> **TASK TO COMPLETE**
Wherever the line that contains "Screen dimensions: 669x565" falls, repeat it and the lines after it exactly until the records end, without any pictures.

> **RECORDS SHOWN**
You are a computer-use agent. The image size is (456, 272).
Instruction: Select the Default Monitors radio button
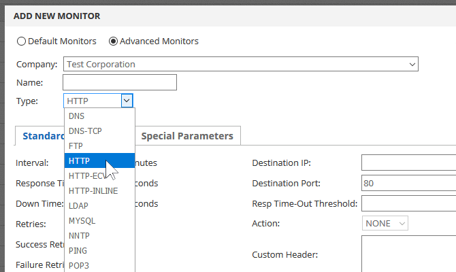click(22, 41)
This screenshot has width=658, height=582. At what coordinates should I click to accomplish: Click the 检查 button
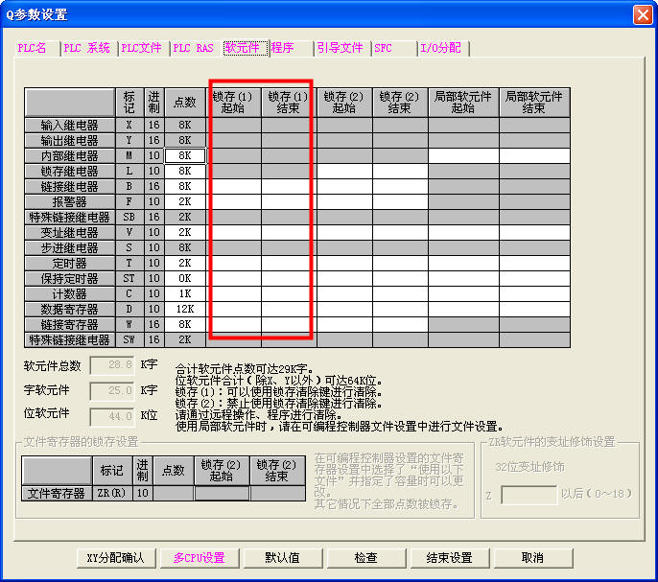click(365, 558)
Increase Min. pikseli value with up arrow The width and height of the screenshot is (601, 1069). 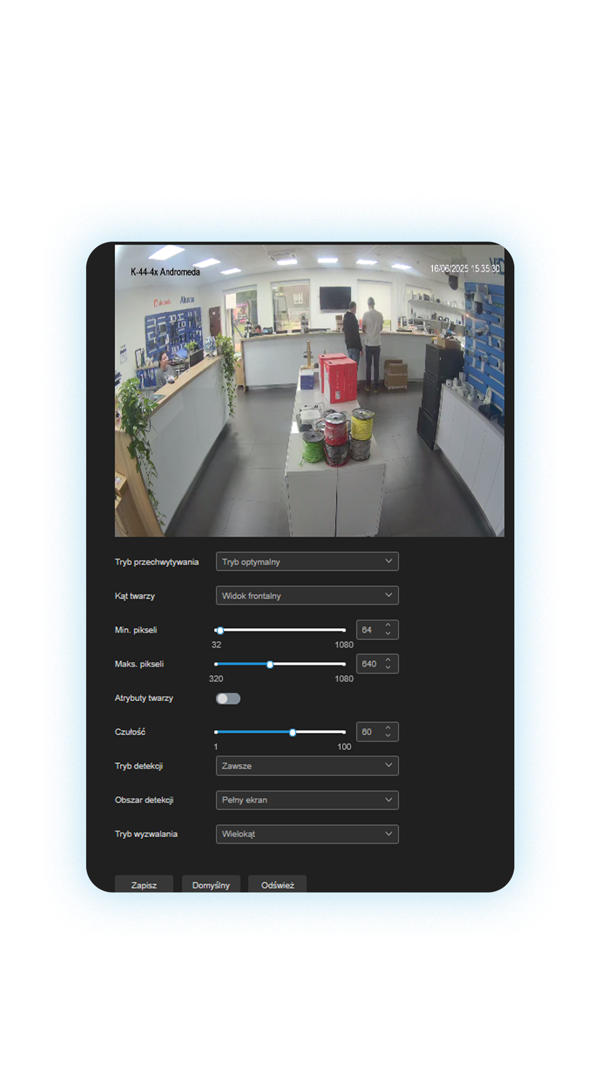pos(388,626)
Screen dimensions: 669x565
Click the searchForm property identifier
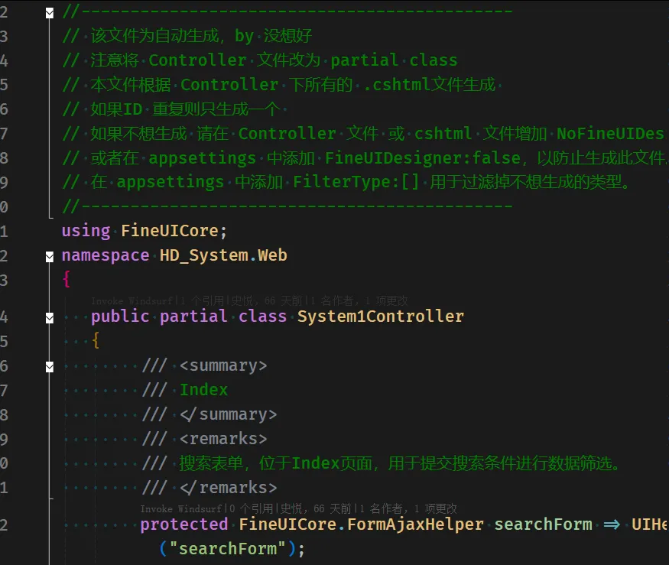click(543, 524)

> **ANSWER SECTION**
Screen dimensions: 669x565
Click the searchForm property identifier
click(543, 524)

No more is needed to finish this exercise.